▸ **What to work on**
The required output is the run of lines from the one holding "Screen dimensions: 944x834" through the final line of the listing, restated word for word, with no pictures.
Dataset extract: Begin
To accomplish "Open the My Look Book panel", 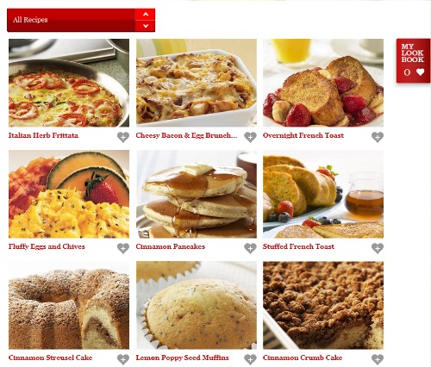I will pyautogui.click(x=413, y=61).
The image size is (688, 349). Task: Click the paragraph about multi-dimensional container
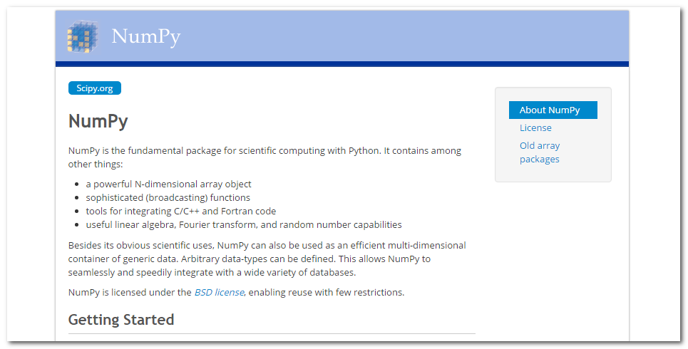click(x=267, y=259)
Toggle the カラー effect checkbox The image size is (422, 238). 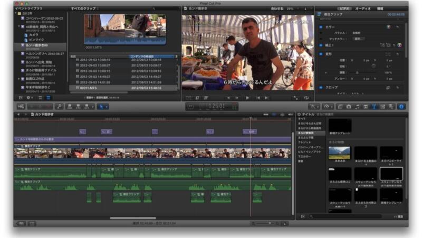[320, 26]
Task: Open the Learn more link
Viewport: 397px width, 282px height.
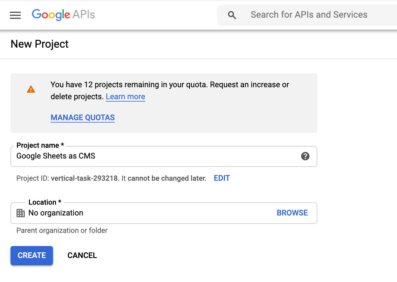Action: 125,96
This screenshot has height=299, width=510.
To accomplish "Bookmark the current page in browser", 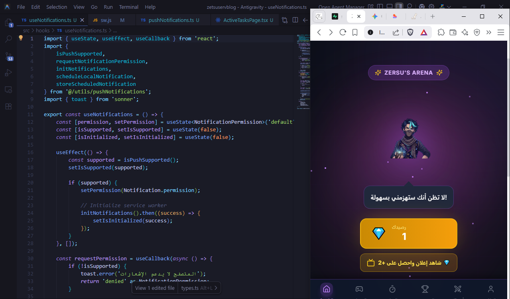I will (x=354, y=32).
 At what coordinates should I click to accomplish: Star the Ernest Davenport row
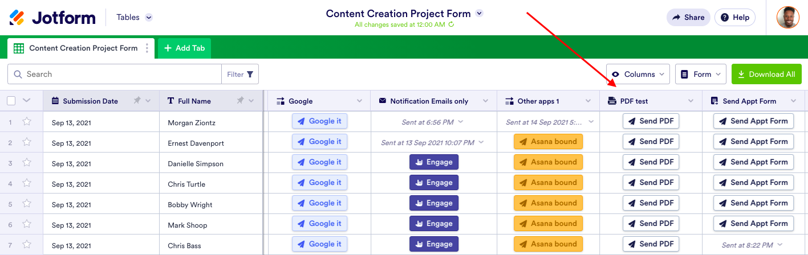27,142
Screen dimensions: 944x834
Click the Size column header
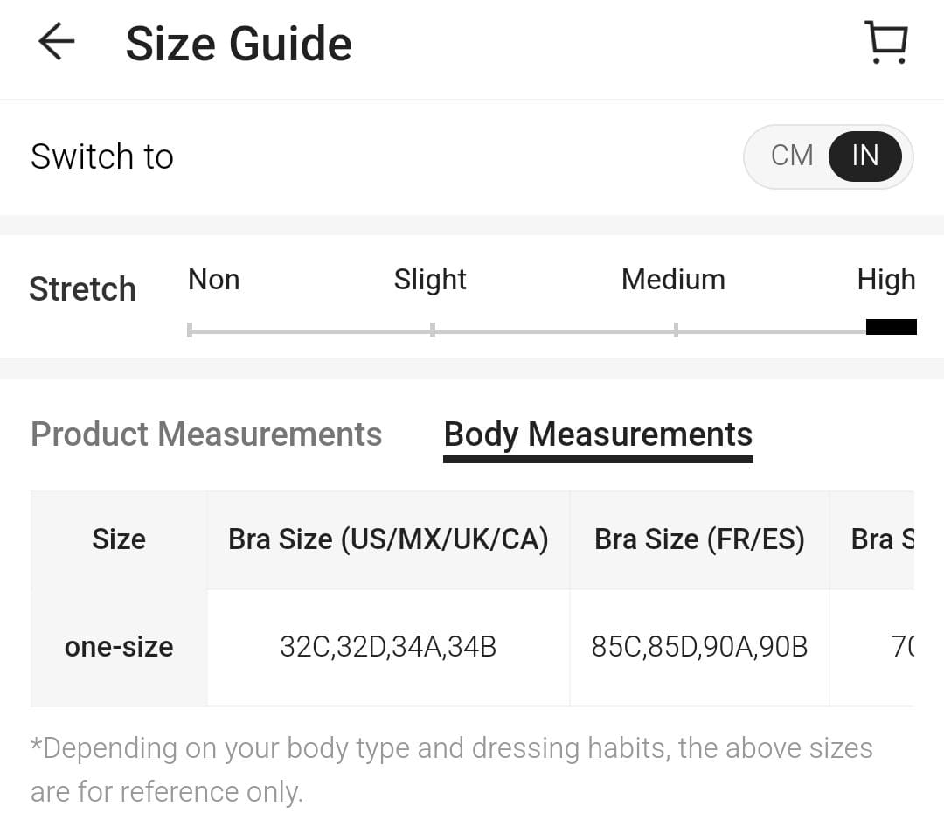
Dataset extract: End
▸ **Answer for this exercise**
Screen dimensions: 944x834
Click the Size column header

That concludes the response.